I made this thing in pottery class















It's kind of a birdbath-slash-garden ornament. It's about a foot in diametre, and it stands on a copper pipe pole. I seem to have a wee knack for pottery, though my teacher might disagree (I am a bit impulsive on the wheel) and one of my classmates has borrowed my design to make a platter for cheese and crackers. Imitation is the sincerest form of flattery. I love pottery class so much and fantasize about it all day long, and am really really sad that it ends in three weeks. My instructor has been added to my (quite short) list of really-remarkably-fabulous-people-I-have-known.

I lost 15 lbs.

After the doctors told me I might have PCOS and recommended that I lose a bit of weight, I embarked on a serious but healthy diet of my own construction just after the dawn of the new year. I'm not obese and I'm tallish, but I was a bit overweight, so I cut out the junk, the processed stuff, upped the vegetable content, lowered the carbs and red meat, ate smaller portions, recorded everything I ate, watched the calories and fat content of everything, skied every week, did yoga for an hour and a half on about 5 saturday mornings (I'm not as dedicated an exerciser), drank gallons of water, ate fruit as snacks, and lost 15 lbs in about 2.5 months. So far I've kept it off, even though I have started eating junk again (reluctantly - I'm going to be more disciplined soon - it's easy to slide), and I always lose in the summer anyway, from all of the manual labour and the swimming. I had to have all my pants taken in, and that felt great. I want to go another 10 0r 15 lbs, and then try to maintain that. It may sound like I'm weight-obsessed, but I see it more as a medical experiment than anything.

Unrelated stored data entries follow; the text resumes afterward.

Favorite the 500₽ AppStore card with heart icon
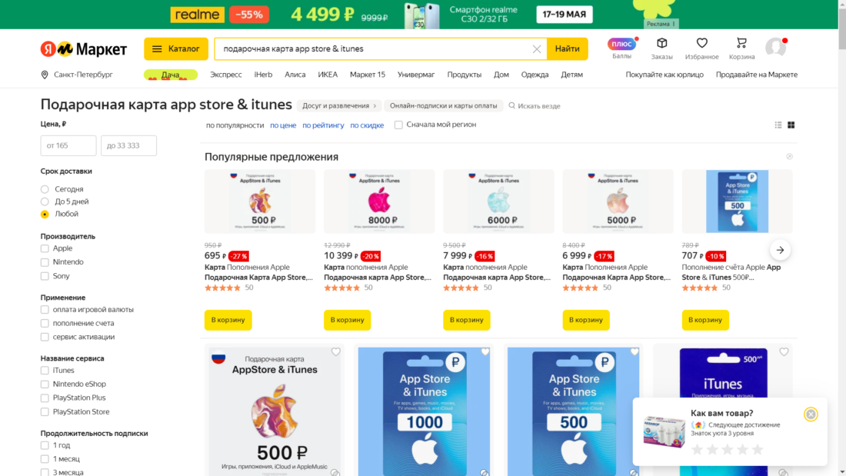tap(335, 351)
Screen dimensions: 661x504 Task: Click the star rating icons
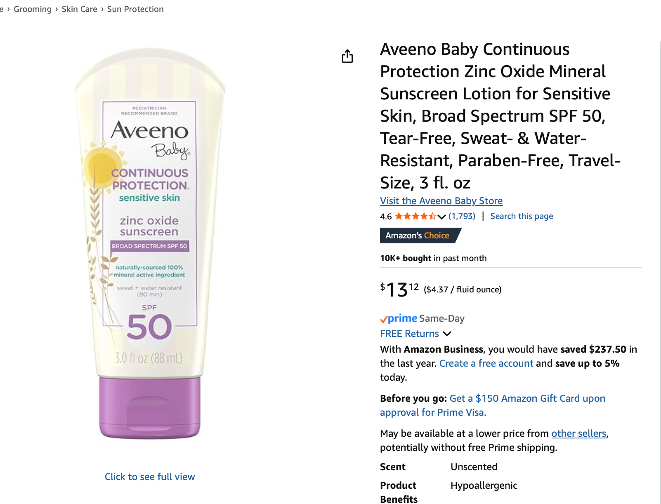415,216
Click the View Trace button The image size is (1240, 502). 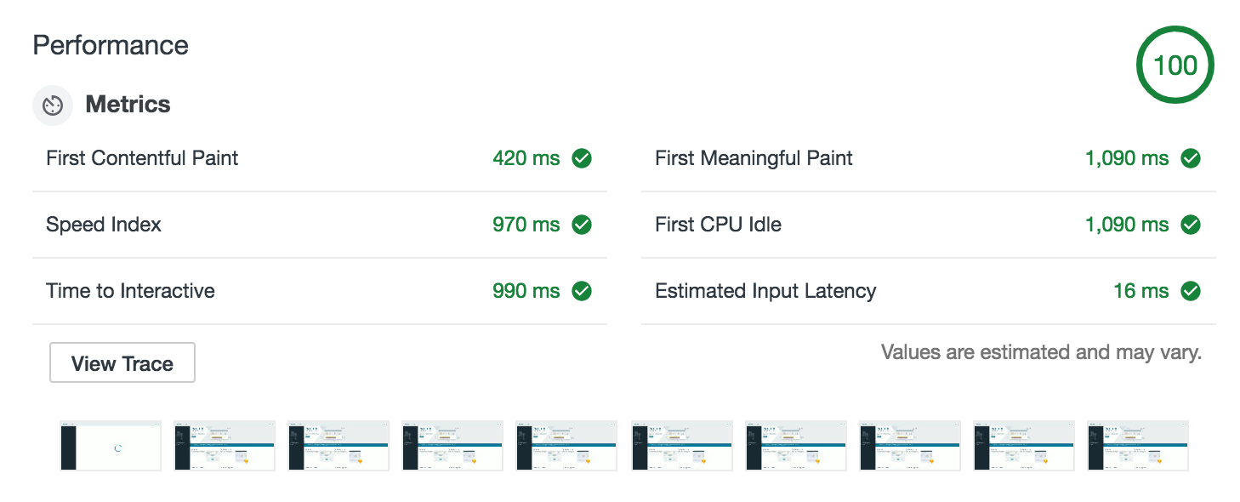tap(122, 362)
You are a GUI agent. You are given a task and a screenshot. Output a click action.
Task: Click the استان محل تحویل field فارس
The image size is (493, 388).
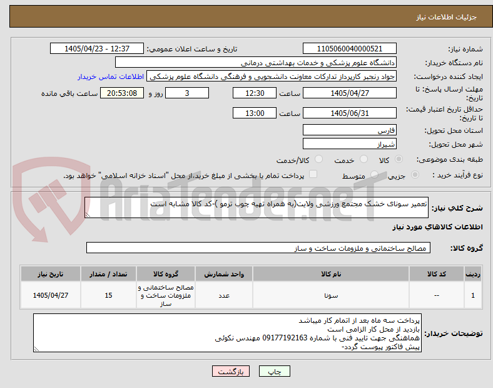coord(349,130)
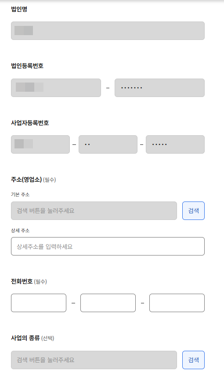Open address search with 검색 button
Image resolution: width=224 pixels, height=385 pixels.
pyautogui.click(x=193, y=211)
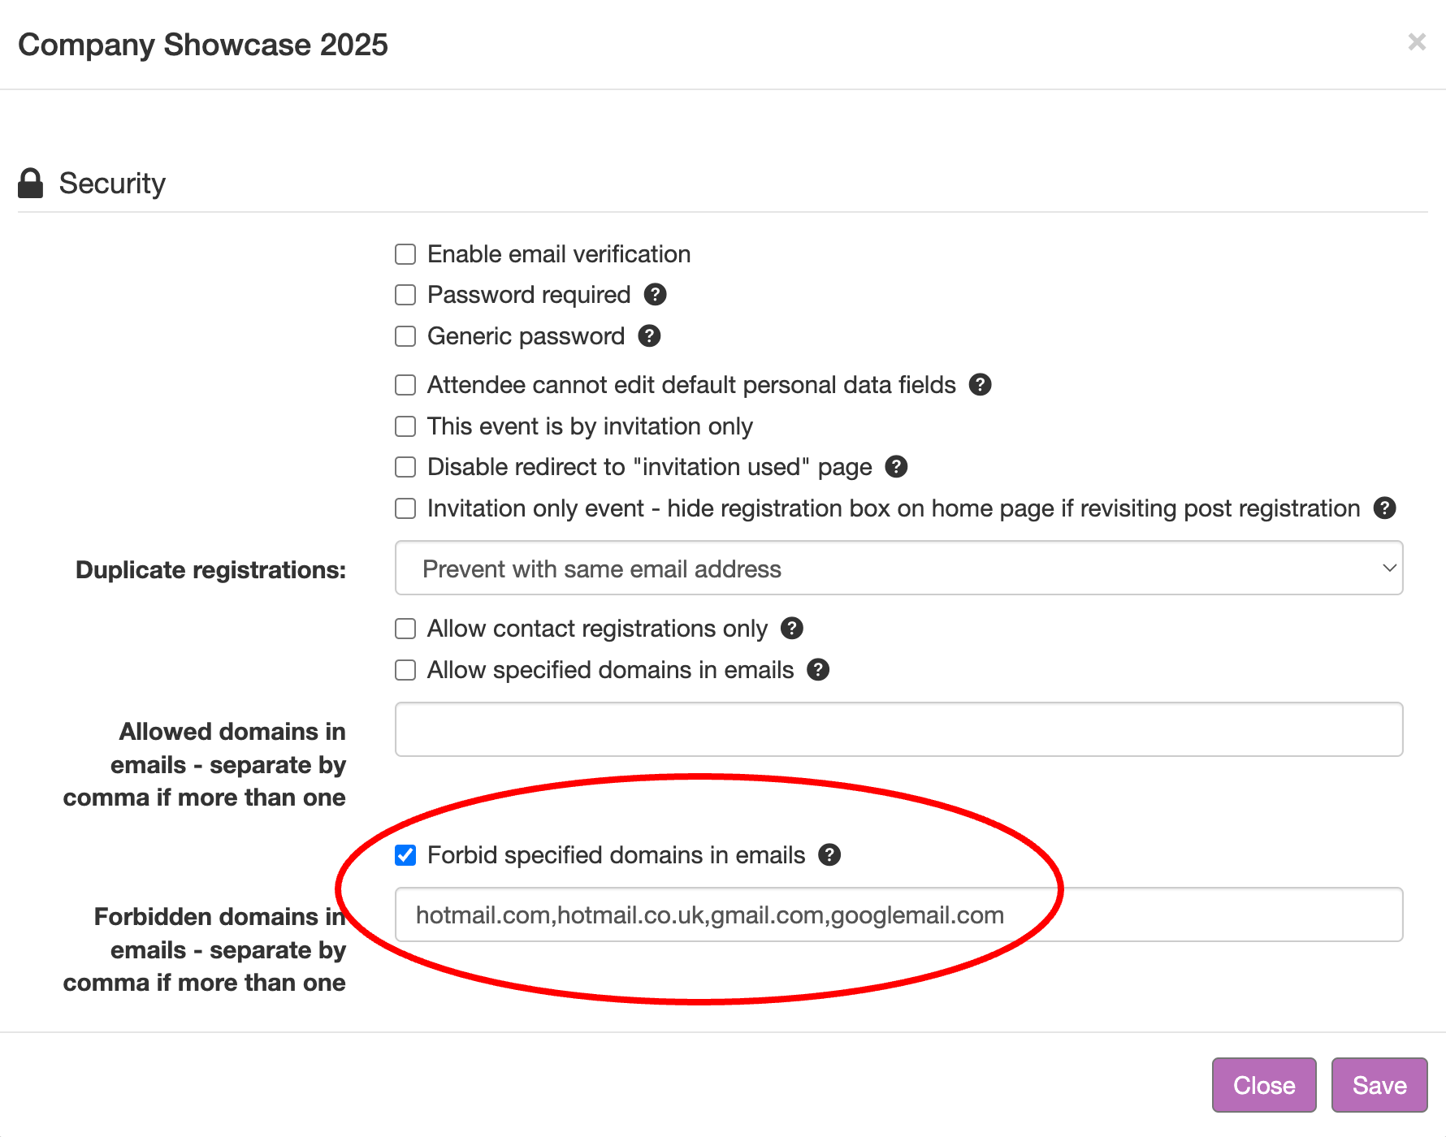1446x1137 pixels.
Task: Click the purple Close button
Action: pyautogui.click(x=1264, y=1085)

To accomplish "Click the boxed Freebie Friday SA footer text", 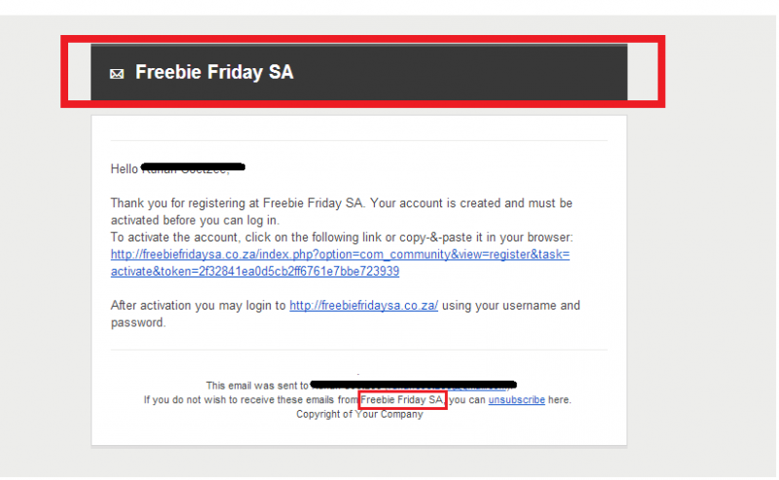I will [402, 399].
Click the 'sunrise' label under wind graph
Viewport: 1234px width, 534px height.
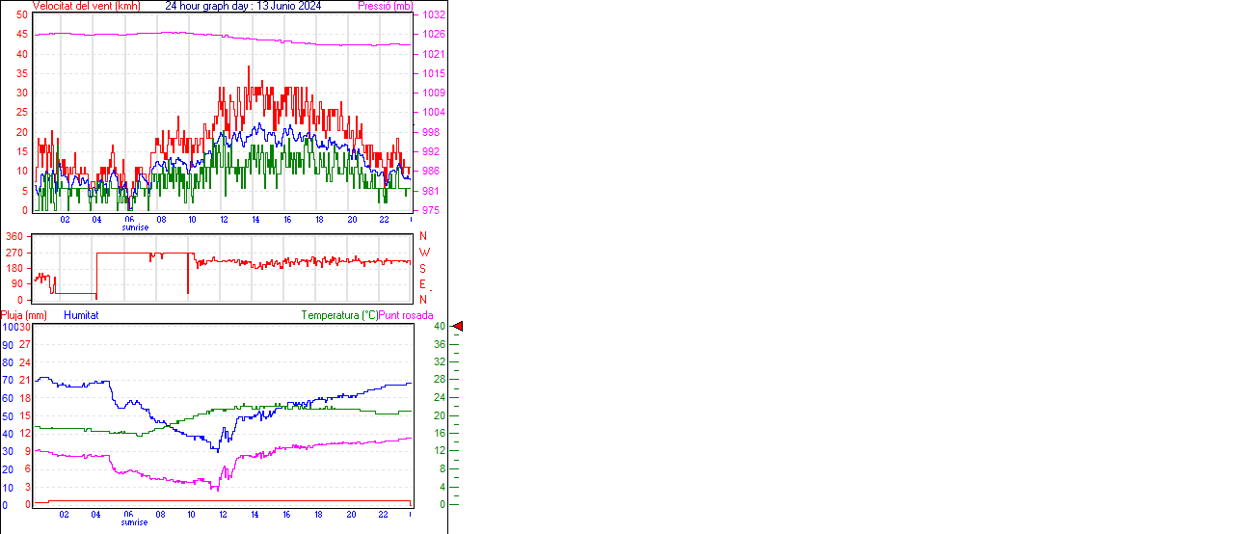(135, 227)
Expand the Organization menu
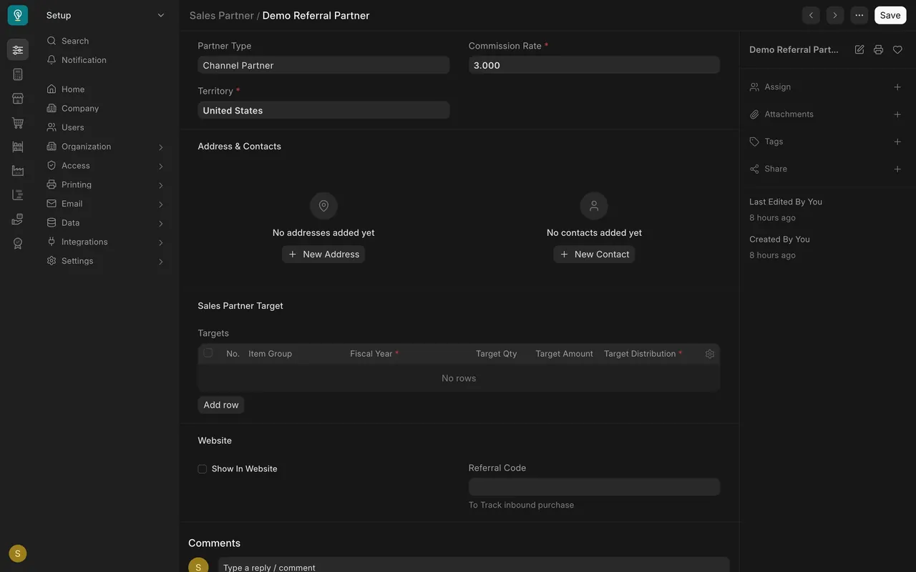 [106, 147]
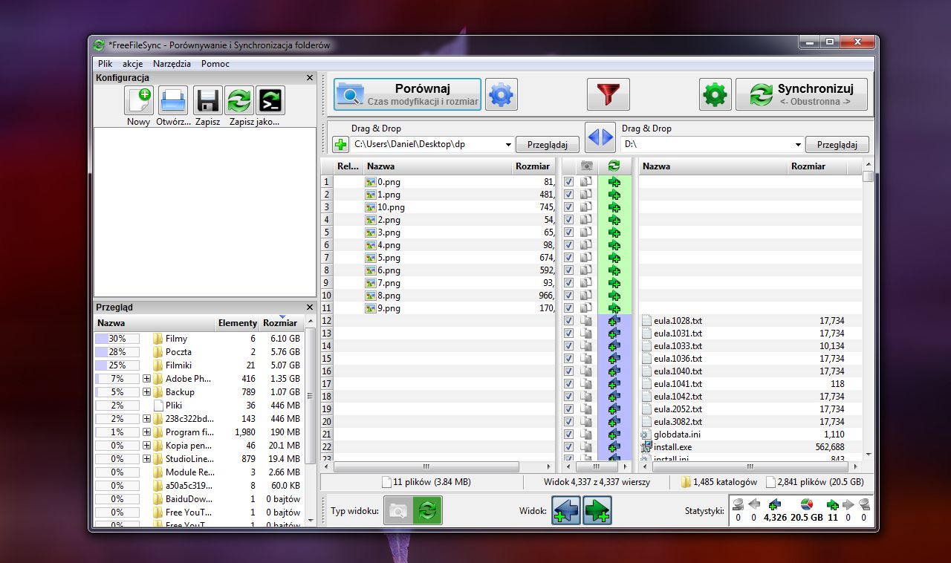
Task: Click the save as batch job icon
Action: 270,101
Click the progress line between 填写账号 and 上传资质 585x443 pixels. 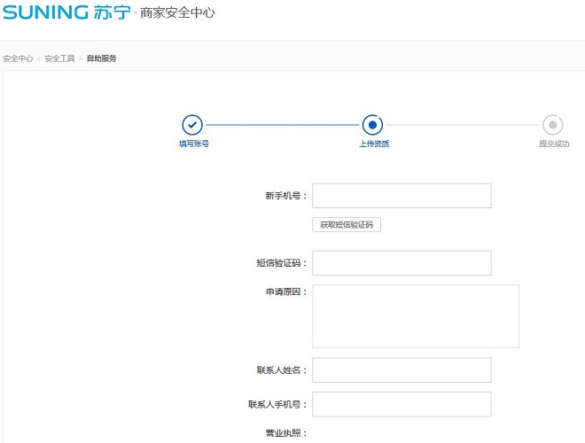pos(282,125)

That's all I can think of right now. It's been a busy year. Time passes quickly with age, so it feels like it's been no time since I renovated the bathroom a year ago, but in other ways the cycle keeps rolling and everything is just right. If I didn't mention something here, it's because it was good as usual or because it wasn't so great. And I guess I am a braggert, but I always say: if you don't toot your own horn, who will?